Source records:

-*-

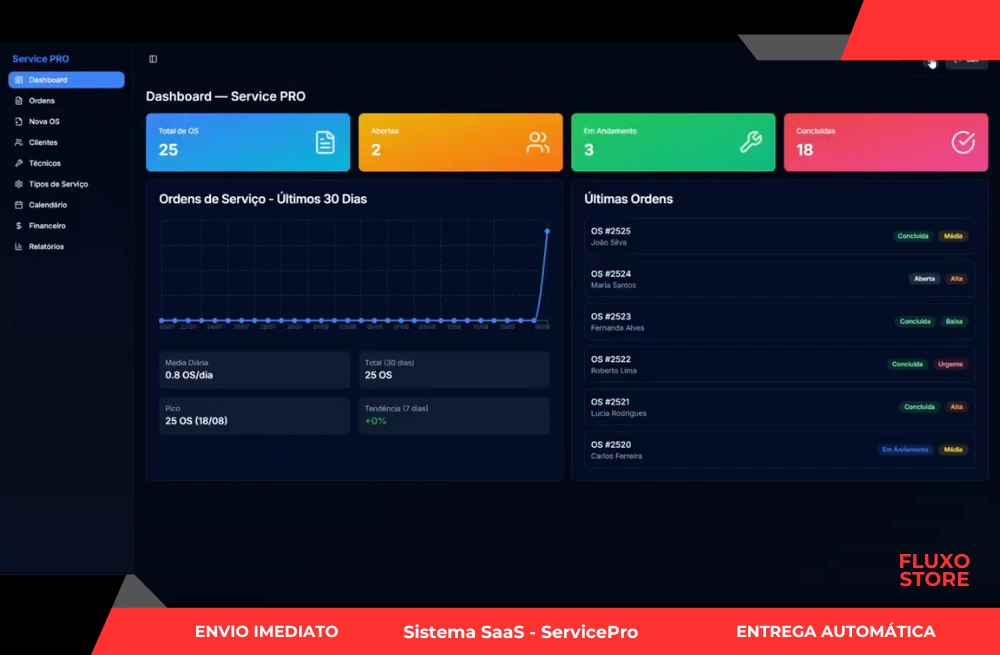Click the Service PRO logo text

41,59
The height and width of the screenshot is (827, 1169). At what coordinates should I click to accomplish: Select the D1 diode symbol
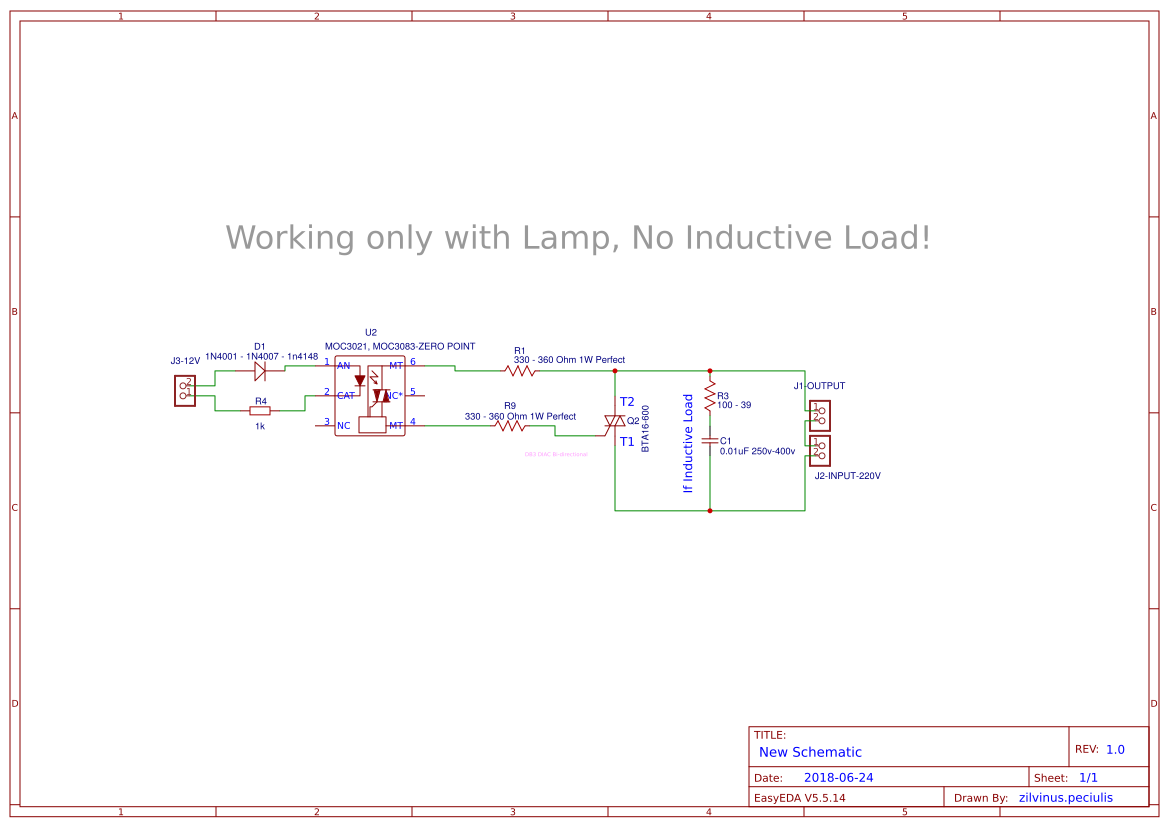pos(259,370)
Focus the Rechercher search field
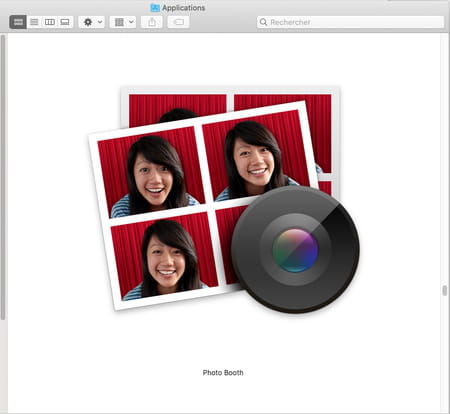Screen dimensions: 450x414 351,22
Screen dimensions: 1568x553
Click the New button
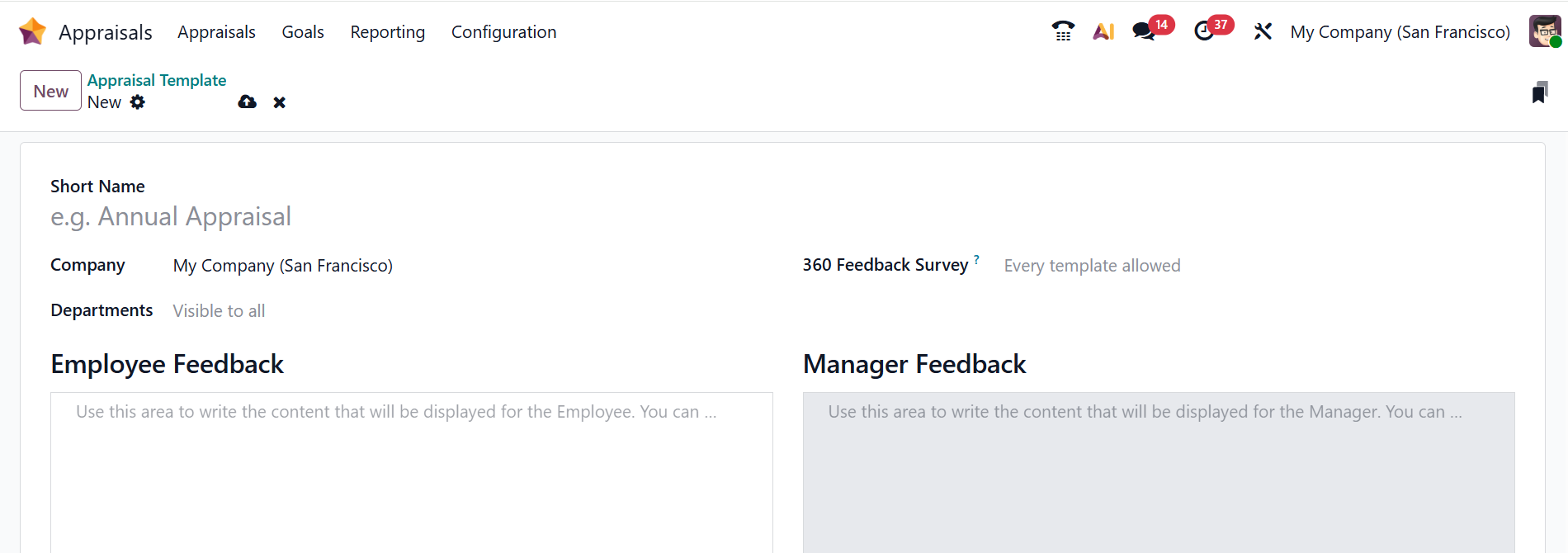(x=50, y=91)
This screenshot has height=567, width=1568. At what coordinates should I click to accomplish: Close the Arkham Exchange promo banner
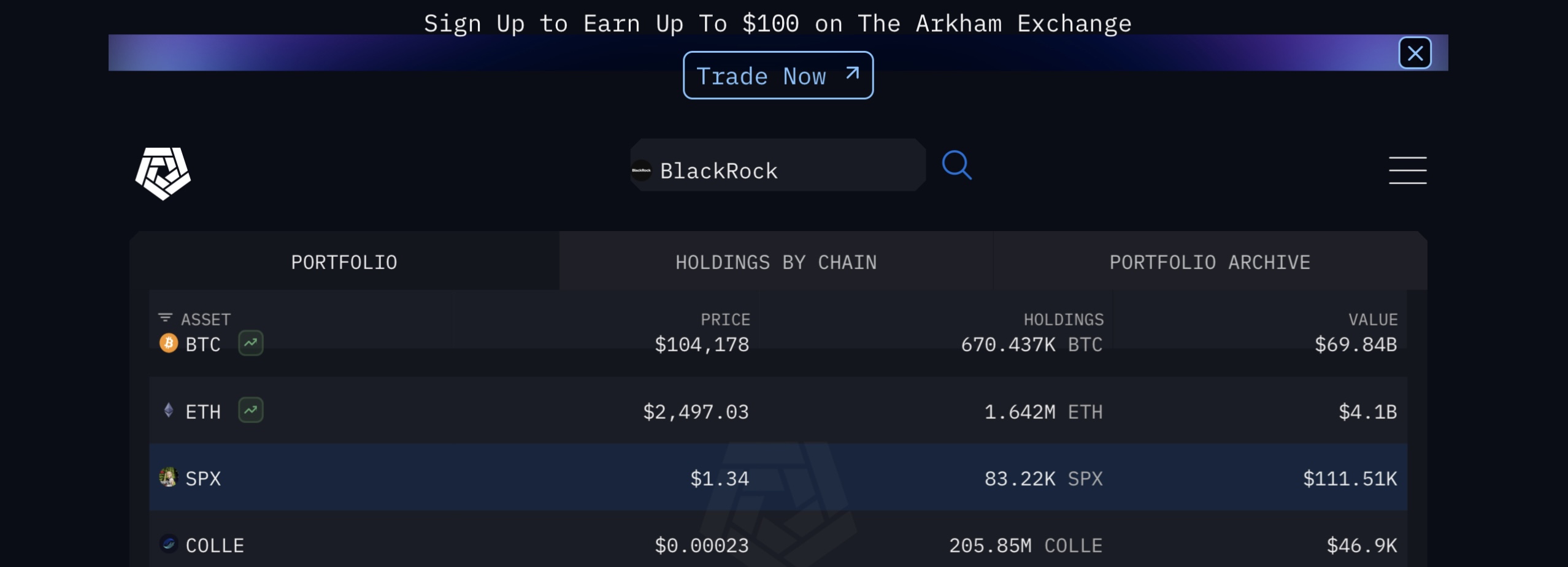[1415, 53]
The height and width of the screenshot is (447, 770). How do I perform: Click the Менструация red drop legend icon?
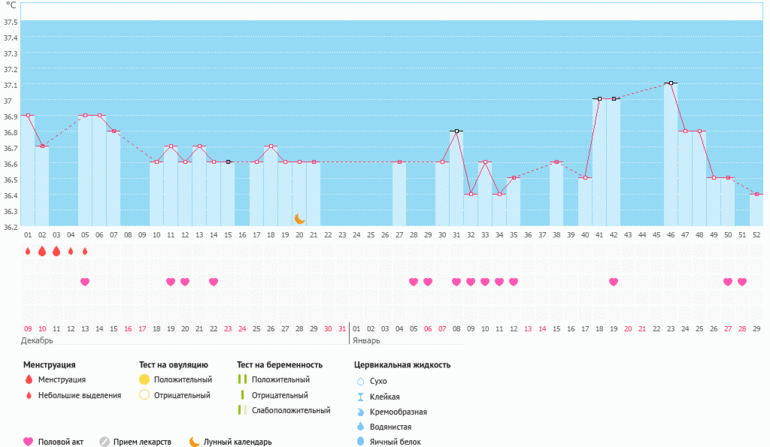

-*-

Leave every picture out and return exactly the lines from the one holding "Click the New button" through the end of the records above, both ends included, and nothing more.

*Problem solution*:
Click the New button
(x=50, y=91)
This screenshot has height=567, width=1568. At what coordinates should I click to accomplish: Close the Arkham Exchange promo banner
[1415, 53]
The height and width of the screenshot is (447, 770). How do I perform: Click the Менструация red drop legend icon?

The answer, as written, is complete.